She left her pot to simmer and went into the bedroom to lie down, murmuring of another headache. She left her purse open when she dug out her prescription, and he noticed that the three pink envelopes that had been resting there for so many weeks had disappeared.
    He thought over what that might mean, then abruptly decided that he didn't want to be there when she woke up. He had some work to do anyway.

    He went down the stairs and along Magazine Street, then walked all the way through the Quarter to the corner of Conti, around the white walls of St. Louis Cemetery No. 1 and through Eclipse Alley to St. Louis Street. Four blocks north, he found the first address.

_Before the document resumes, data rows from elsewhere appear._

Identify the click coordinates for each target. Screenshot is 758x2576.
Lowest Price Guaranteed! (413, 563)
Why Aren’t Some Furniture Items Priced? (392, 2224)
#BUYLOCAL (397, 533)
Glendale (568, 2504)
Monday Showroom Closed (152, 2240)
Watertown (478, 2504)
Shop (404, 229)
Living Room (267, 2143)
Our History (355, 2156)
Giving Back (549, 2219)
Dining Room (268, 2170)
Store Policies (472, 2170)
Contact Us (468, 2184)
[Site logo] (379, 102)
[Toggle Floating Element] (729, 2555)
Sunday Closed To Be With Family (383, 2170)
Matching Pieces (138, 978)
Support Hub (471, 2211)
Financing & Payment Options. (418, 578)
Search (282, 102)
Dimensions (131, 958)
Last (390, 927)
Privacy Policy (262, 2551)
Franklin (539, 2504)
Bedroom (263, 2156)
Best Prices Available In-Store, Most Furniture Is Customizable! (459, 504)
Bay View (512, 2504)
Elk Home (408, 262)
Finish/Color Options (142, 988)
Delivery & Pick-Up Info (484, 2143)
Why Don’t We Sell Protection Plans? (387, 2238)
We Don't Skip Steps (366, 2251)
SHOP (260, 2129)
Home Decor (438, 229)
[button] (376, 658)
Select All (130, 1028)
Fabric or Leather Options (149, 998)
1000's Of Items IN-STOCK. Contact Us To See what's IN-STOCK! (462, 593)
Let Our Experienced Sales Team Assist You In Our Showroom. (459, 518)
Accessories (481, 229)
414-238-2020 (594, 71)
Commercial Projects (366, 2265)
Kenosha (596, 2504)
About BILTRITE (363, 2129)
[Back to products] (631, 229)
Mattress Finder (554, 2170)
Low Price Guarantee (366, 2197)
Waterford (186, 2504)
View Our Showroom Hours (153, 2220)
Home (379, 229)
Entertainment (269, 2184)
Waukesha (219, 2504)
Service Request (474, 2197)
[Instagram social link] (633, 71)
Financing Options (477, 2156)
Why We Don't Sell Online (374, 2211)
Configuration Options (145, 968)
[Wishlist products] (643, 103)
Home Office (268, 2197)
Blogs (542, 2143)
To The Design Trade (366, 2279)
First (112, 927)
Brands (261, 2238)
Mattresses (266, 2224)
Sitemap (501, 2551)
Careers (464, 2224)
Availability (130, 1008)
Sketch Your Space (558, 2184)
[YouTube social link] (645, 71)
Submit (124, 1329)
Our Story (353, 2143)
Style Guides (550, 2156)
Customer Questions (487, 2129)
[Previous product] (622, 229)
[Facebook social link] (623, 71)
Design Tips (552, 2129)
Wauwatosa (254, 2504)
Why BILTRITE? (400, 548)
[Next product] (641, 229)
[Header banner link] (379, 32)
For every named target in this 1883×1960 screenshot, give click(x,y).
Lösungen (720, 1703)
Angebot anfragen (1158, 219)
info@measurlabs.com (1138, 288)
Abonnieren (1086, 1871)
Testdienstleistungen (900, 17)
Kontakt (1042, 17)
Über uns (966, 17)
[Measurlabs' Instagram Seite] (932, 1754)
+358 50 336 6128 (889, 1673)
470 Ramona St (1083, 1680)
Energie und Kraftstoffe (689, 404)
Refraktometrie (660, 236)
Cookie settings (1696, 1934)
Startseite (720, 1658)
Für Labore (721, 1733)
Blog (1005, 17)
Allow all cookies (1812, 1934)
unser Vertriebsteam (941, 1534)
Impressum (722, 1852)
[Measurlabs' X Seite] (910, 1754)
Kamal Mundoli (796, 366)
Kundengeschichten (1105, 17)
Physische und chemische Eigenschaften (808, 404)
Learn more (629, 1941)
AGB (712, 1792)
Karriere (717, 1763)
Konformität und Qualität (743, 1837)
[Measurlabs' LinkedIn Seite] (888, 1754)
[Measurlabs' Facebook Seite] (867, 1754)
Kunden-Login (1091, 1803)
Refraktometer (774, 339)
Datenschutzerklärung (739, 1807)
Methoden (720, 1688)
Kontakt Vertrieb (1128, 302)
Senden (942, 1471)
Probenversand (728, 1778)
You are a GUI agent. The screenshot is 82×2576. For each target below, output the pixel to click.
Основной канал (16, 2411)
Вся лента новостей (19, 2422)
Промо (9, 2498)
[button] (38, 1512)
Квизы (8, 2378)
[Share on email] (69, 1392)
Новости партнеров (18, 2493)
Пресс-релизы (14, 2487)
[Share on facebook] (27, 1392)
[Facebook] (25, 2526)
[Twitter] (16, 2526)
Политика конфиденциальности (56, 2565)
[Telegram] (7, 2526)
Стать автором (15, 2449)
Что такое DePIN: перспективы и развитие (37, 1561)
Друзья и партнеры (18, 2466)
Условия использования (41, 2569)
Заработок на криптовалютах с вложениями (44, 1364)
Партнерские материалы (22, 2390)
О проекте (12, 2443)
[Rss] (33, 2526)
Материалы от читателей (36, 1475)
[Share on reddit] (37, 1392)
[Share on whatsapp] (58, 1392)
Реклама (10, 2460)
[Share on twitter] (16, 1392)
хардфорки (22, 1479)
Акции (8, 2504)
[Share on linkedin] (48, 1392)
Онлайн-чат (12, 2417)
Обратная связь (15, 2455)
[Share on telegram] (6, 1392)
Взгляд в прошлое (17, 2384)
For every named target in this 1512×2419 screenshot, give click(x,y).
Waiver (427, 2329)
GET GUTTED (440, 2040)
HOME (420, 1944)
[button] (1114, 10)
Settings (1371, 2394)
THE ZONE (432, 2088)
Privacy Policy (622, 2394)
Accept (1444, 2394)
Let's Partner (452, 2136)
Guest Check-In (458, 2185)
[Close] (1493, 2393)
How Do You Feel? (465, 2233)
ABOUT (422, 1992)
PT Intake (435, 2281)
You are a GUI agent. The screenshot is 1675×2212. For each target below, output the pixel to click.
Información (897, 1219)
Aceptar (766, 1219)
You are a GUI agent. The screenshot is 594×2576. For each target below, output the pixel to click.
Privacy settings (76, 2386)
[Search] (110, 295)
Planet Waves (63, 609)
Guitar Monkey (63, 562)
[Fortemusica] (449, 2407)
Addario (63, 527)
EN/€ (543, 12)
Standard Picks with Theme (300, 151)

    The talk of policemen extorting money that Tom Anderson had passed on was odd business. Everyone from the commissioner to the patrolmen on the beat shared in the graft that was collected from the houses. The donations from the madams were made in an organized way, weekly, usually through the precinct sergeant, who then passed the money up and down the line. It had worked that way for decades and few ever bucked it. In the rare instance when someone did, the response was direct. Some lucky souls escaped with a brutal beating. The bodies of others who misbehaved were fished out of the muddy Mississippi days later. So anyone who knew Storyville would understand that it would be insane to step outside the bounds and risk Anderson's ire as these characters had.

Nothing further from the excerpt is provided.